Would you write out the lines from the one containing "Open the retweet options via retweet icon" to the end of the records below, exactly and in full, please?

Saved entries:
**********
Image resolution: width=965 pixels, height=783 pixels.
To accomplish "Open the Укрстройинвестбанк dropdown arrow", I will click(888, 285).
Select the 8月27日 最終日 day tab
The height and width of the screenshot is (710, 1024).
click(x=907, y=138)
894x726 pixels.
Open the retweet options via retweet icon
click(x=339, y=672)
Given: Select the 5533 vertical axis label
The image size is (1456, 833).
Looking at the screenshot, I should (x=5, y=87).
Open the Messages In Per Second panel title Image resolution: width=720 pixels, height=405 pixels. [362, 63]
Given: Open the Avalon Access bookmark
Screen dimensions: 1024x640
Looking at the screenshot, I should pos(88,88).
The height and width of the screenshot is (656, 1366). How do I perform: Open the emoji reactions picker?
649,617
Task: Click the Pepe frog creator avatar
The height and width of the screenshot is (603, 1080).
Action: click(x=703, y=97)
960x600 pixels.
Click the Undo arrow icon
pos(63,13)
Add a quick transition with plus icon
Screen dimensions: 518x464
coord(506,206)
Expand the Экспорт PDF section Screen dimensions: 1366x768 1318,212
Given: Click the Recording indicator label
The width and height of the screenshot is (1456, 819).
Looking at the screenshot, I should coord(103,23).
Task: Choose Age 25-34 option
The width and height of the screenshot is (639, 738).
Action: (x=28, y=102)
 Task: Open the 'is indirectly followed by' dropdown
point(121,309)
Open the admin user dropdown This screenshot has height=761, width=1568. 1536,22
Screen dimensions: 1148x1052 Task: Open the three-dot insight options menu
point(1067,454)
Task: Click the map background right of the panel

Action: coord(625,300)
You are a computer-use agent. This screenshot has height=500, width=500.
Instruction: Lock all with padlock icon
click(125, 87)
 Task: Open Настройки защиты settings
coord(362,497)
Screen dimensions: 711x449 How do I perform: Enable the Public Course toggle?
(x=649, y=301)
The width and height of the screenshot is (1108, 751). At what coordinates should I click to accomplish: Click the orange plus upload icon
**********
Solution for this task
Open the retweet options via retweet icon
click(x=339, y=672)
Given: Select the 5533 vertical axis label
The image size is (1456, 833).
Looking at the screenshot, I should (x=5, y=87).
Open the Messages In Per Second panel title Image resolution: width=720 pixels, height=405 pixels. [362, 63]
Given: Open the Avalon Access bookmark
Screen dimensions: 1024x640
Looking at the screenshot, I should pos(88,88).
The height and width of the screenshot is (656, 1366). How do I perform: Open the emoji reactions picker?
649,617
Task: Click the Pepe frog creator avatar
The height and width of the screenshot is (603, 1080).
Action: click(x=703, y=97)
960x600 pixels.
Click the Undo arrow icon
pos(63,13)
Add a quick transition with plus icon
Screen dimensions: 518x464
coord(506,206)
Expand the Экспорт PDF section Screen dimensions: 1366x768 1318,212
Given: Click the Recording indicator label
The width and height of the screenshot is (1456, 819).
Looking at the screenshot, I should coord(103,23).
Task: Choose Age 25-34 option
The width and height of the screenshot is (639, 738).
Action: (x=28, y=102)
 Task: Open the 'is indirectly followed by' dropdown
point(121,309)
Open the admin user dropdown This screenshot has height=761, width=1568. 1536,22
Screen dimensions: 1148x1052 Task: Open the three-dot insight options menu
point(1067,454)
Task: Click the map background right of the panel

Action: coord(625,300)
You are a computer-use agent. This screenshot has height=500, width=500.
Instruction: Lock all with padlock icon
click(125, 87)
 Task: Open Настройки защиты settings
coord(362,497)
Screen dimensions: 711x449 How do I perform: Enable the Public Course toggle?
(x=649, y=301)
The width and height of the screenshot is (1108, 751). At what coordinates should I click to accomplish: Click the orange plus upload icon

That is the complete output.